PONTIANAK POST – Masyarakat berpotensi menghadapi kenaikan harga barang di pusat perbelanjaan mulai kuartal IV 2026 atau sekitar Oktober. Asosiasi Pengelola Pusat Belanja Indonesia (APPBI) memperingatkan kenaikan biaya logistik, energi, bahan baku, serta pelemahan nilai tukar rupiah mulai mendorong biaya produksi sehingga berpotensi memicu penyesuaian harga di berbagai kategori produk.
Ketua Umum APPBI Alphonzus Widjaja mengatakan dampak kenaikan biaya produksi diperkirakan mulai terasa ketika pelaku usaha mengisi stok baru yang diproduksi menggunakan bahan baku dengan harga lebih tinggi.
"Stok-stok barang ini, dalam jumlah banyak, akan diproduksi dari bahan baku yang harganya sudah naik. Sekarang harga energi naik, biaya logistik naik, harga bahan baku naik," katanya saat ditemui di Kantor Kementerian Perdagangan, Jakarta, Kamis (30/7).
Menurut Alphonzus, potensi kenaikan harga tidak hanya terjadi pada barang impor yang terdampak pelemahan rupiah, tetapi juga produk dalam negeri. Sebab, kenaikan biaya logistik dan energi memengaruhi seluruh rantai pasok, mulai dari proses produksi hingga distribusi ke konsumen.
Ritel Berupaya Menahan Kenaikan Harga
Meski mengakui tekanan biaya semakin besar, APPBI menegaskan kenaikan harga bukan menjadi pilihan utama pelaku usaha.
Menurut Alphonzus, pelaku ritel masih berupaya menjaga daya beli masyarakat dengan melakukan berbagai efisiensi, antara lain menggunakan bahan baku alternatif yang lebih ekonomis, menghadirkan produk dalam kemasan lebih kecil agar tetap terjangkau, serta memperbanyak program promosi dan potongan harga.
"Kami tetap berharap tidak ada kenaikan biaya bahan baku, biaya logistik, biaya energi, dan sebagainya. Kami berharap pemerintah bisa segera mengatasi situasi ini sebelum triwulan IV 2026," ujarnya.
APPBI Minta Pemerintah Tekan Biaya Produksi
Selain melakukan efisiensi di tingkat pelaku usaha, APPBI meminta pemerintah segera mengambil langkah untuk menekan berbagai komponen biaya produksi agar potensi kenaikan harga dapat diminimalkan.
Menurut Alphonzus, penguatan ekonomi domestik perlu menjadi prioritas mengingat konsumsi rumah tangga masih menjadi penopang utama pertumbuhan ekonomi nasional.

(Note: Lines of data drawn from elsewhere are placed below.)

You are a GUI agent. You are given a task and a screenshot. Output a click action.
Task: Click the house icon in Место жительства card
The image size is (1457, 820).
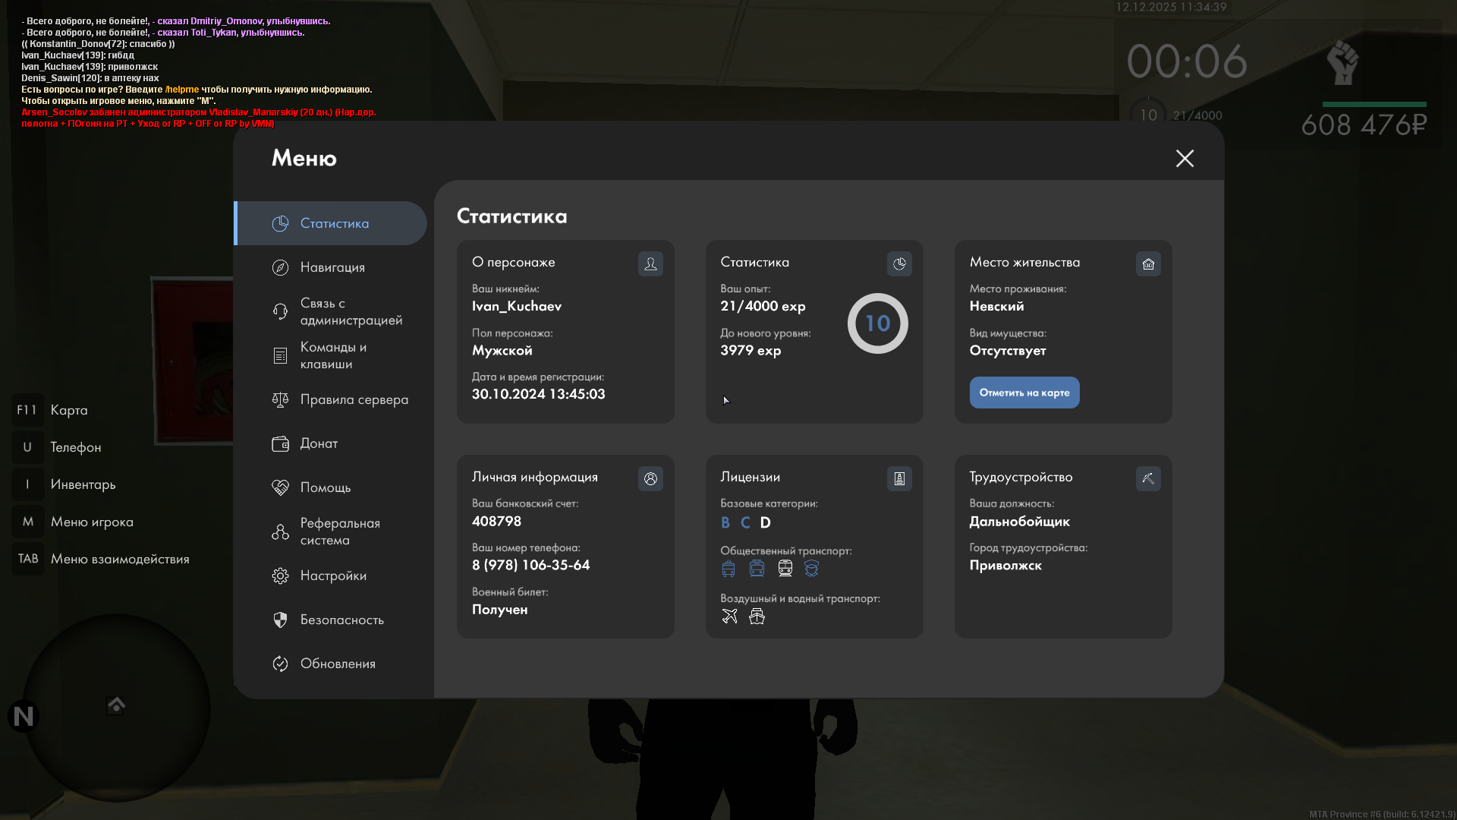tap(1148, 263)
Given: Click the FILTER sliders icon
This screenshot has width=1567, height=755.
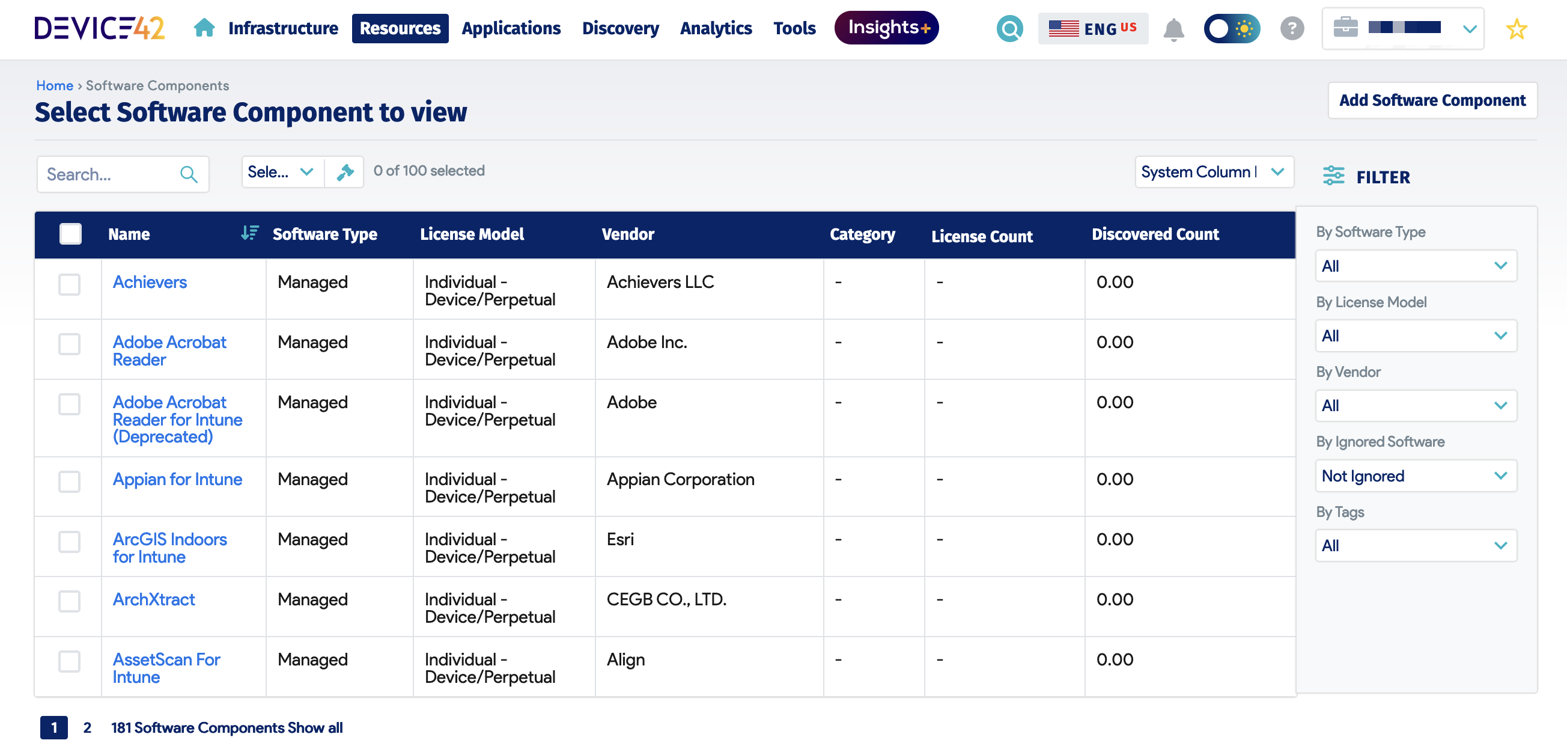Looking at the screenshot, I should coord(1333,176).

"Saya kira yang perlu dilakukan adalah bagaimana pemerintah lebih fokus lagi untuk mengatasi berbagai tekanan di dalam negeri. Prioritas tetap harus diberikan kepada dalam negeri," katanya.
Ia menilai kebijakan yang mampu menjaga stabilitas biaya logistik, energi, dan bahan baku akan membantu menciptakan iklim usaha yang lebih sehat sekaligus mempertahankan daya beli masyarakat di tengah ketidakpastian ekonomi global.
Daya Beli Jadi Penentu
APPBI mengingatkan, kenaikan harga yang tidak terkendali berpotensi memengaruhi konsumsi masyarakat. Padahal, belanja rumah tangga selama ini menjadi motor utama pertumbuhan ekonomi Indonesia.
Karena itu, pelaku usaha berharap pemerintah dapat segera mengendalikan tekanan biaya produksi sehingga dunia usaha tidak perlu melakukan penyesuaian harga secara signifikan pada kuartal IV 2026.
Sebagai informasi, konsumsi rumah tangga berkontribusi sekitar 54–57 persen terhadap Produk Domestik Bruto (PDB) Indonesia. Data Kementerian Koordinator Bidang Perekonomian atau Badan Pusat Statistik (BPS) dapat digunakan untuk memperkuat pentingnya menjaga daya beli masyarakat sebagai penggerak utama pertumbuhan ekonomi.